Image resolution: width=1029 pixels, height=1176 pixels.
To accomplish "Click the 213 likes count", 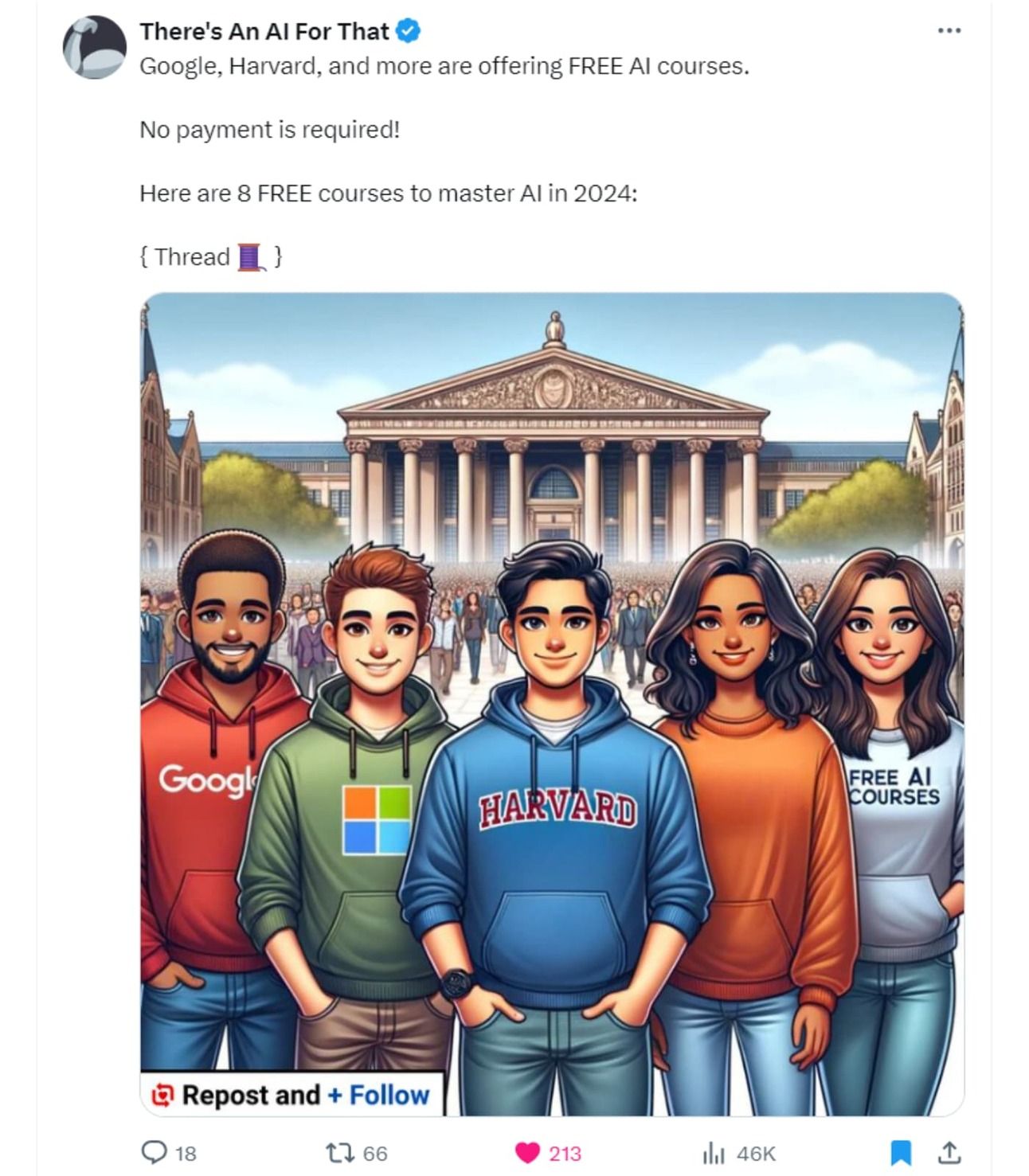I will [x=565, y=1153].
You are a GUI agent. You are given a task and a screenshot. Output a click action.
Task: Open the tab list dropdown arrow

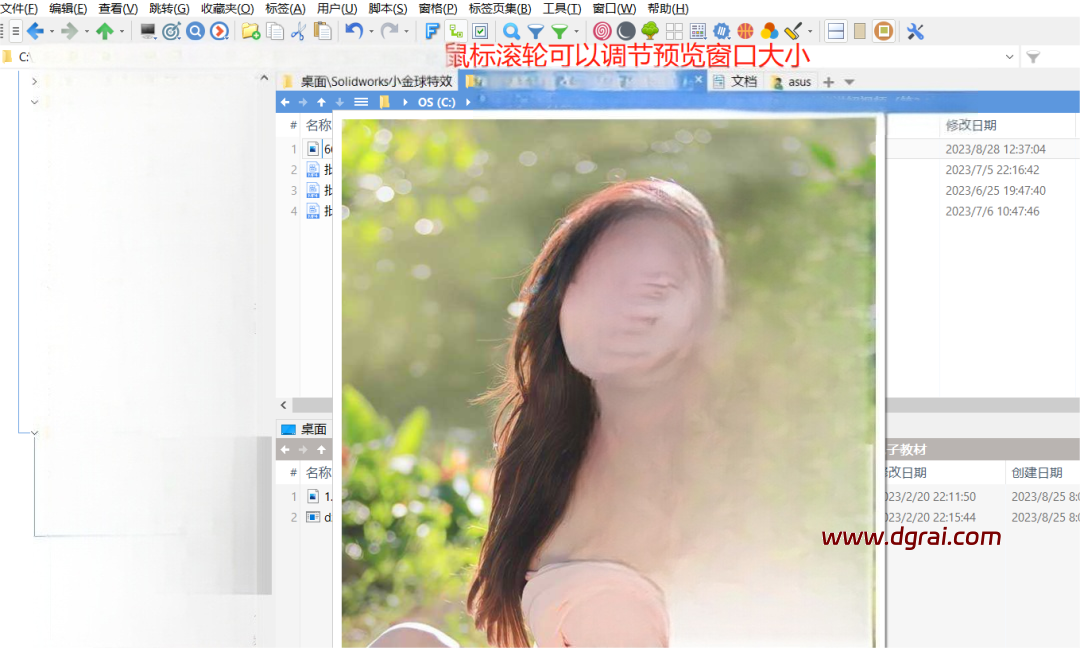click(850, 82)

^^^^^^^^

Written exercise:
Reproduce the material word for word, from the line containing "You are a GUI" through the end of the material, and leave out the pictures.

The answer:
You are a GUI agent. You are given a task and a screenshot. Output a click action.
Task: Open the tab list dropdown arrow

click(850, 82)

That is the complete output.